___ Dataset ___

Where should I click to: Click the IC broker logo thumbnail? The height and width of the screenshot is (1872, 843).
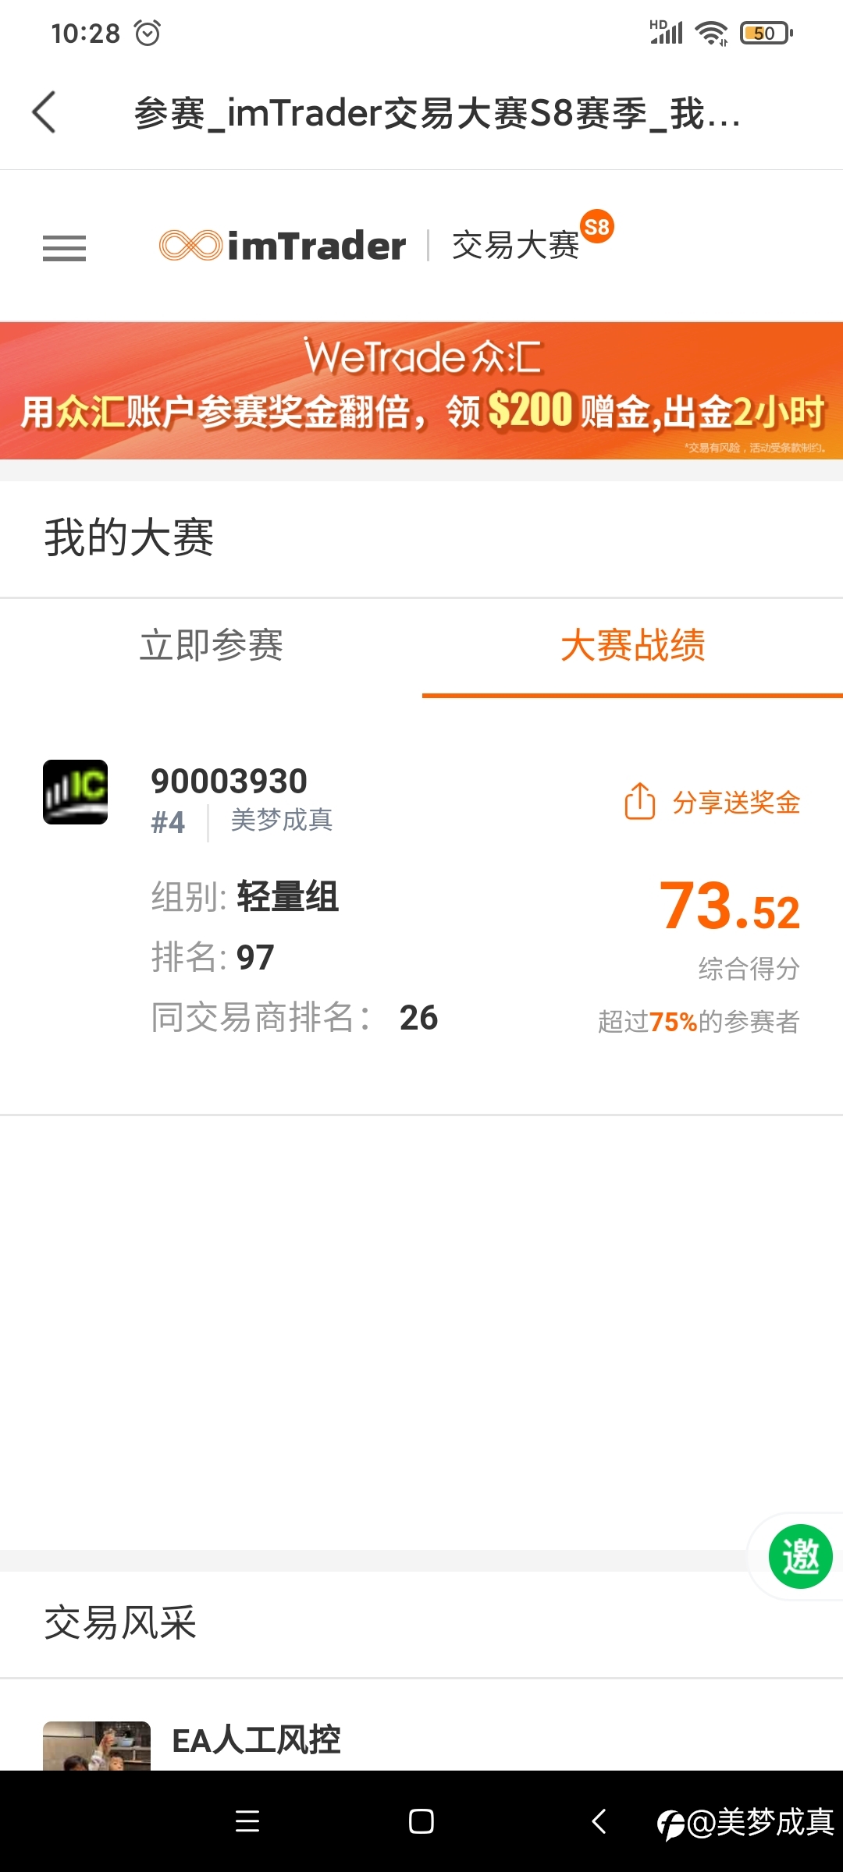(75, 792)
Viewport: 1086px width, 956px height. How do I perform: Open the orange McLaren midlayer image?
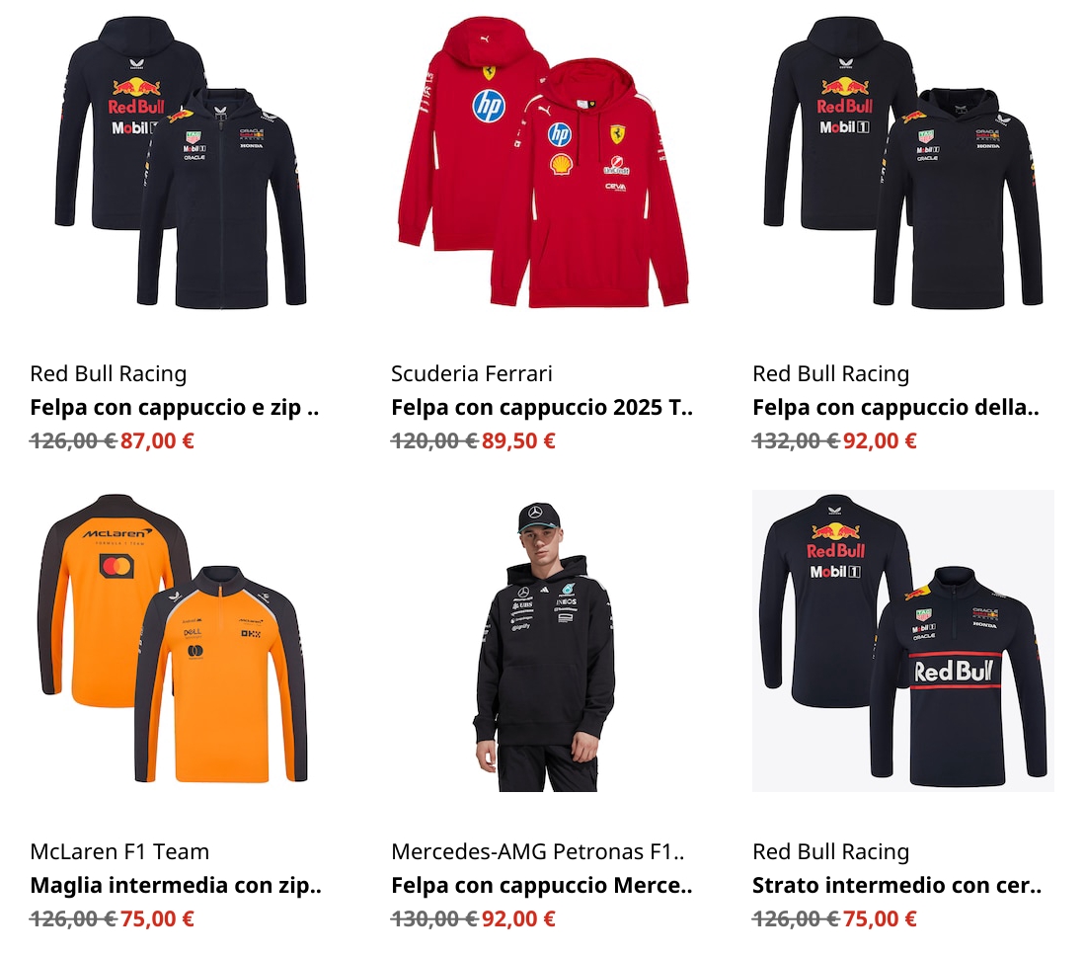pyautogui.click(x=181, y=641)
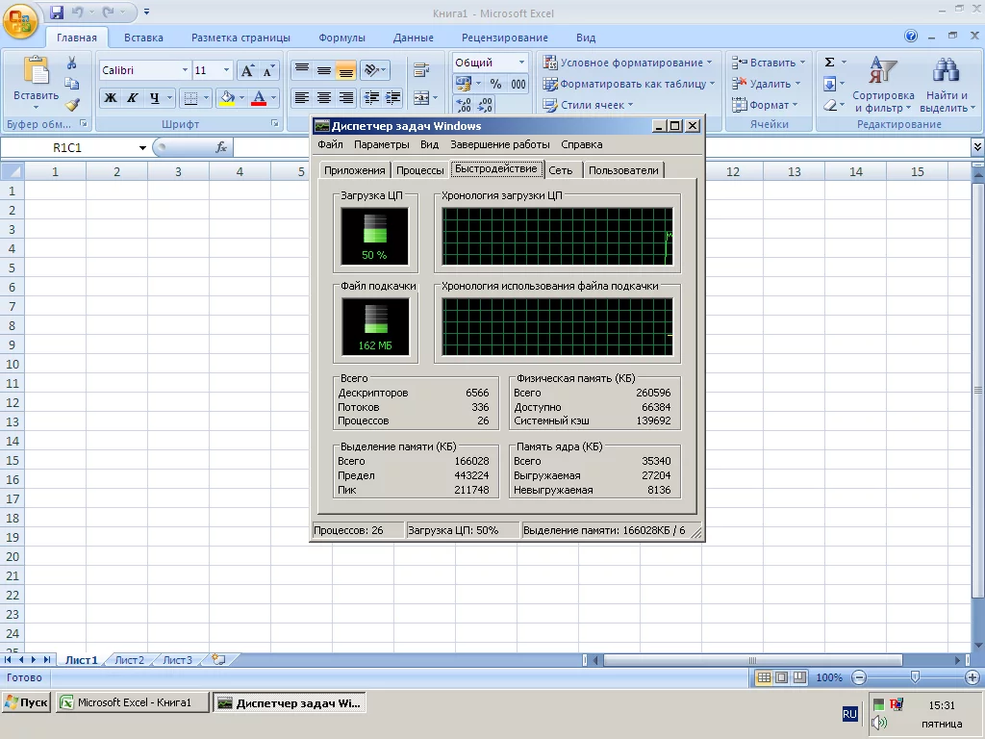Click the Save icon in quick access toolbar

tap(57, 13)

___

### Problem description
What is needed here is an exact copy of every record, with the pictures left out.

### Your response
Where should I click to: Click the IC broker logo thumbnail? The height and width of the screenshot is (1872, 843).
(75, 792)
Viewport: 1086px width, 956px height. How do I perform: Open the orange McLaren midlayer image?
pyautogui.click(x=181, y=641)
Click the Save icon in quick access toolbar

tap(57, 13)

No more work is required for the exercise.